- Dataset records:
- - - - - - -
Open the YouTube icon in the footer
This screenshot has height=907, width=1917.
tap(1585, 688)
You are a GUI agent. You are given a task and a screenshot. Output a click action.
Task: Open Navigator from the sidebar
- - - - - - -
- Problem description: Your answer should consist only of the number of lines in the entries above that include "Open".

- Written reply: 2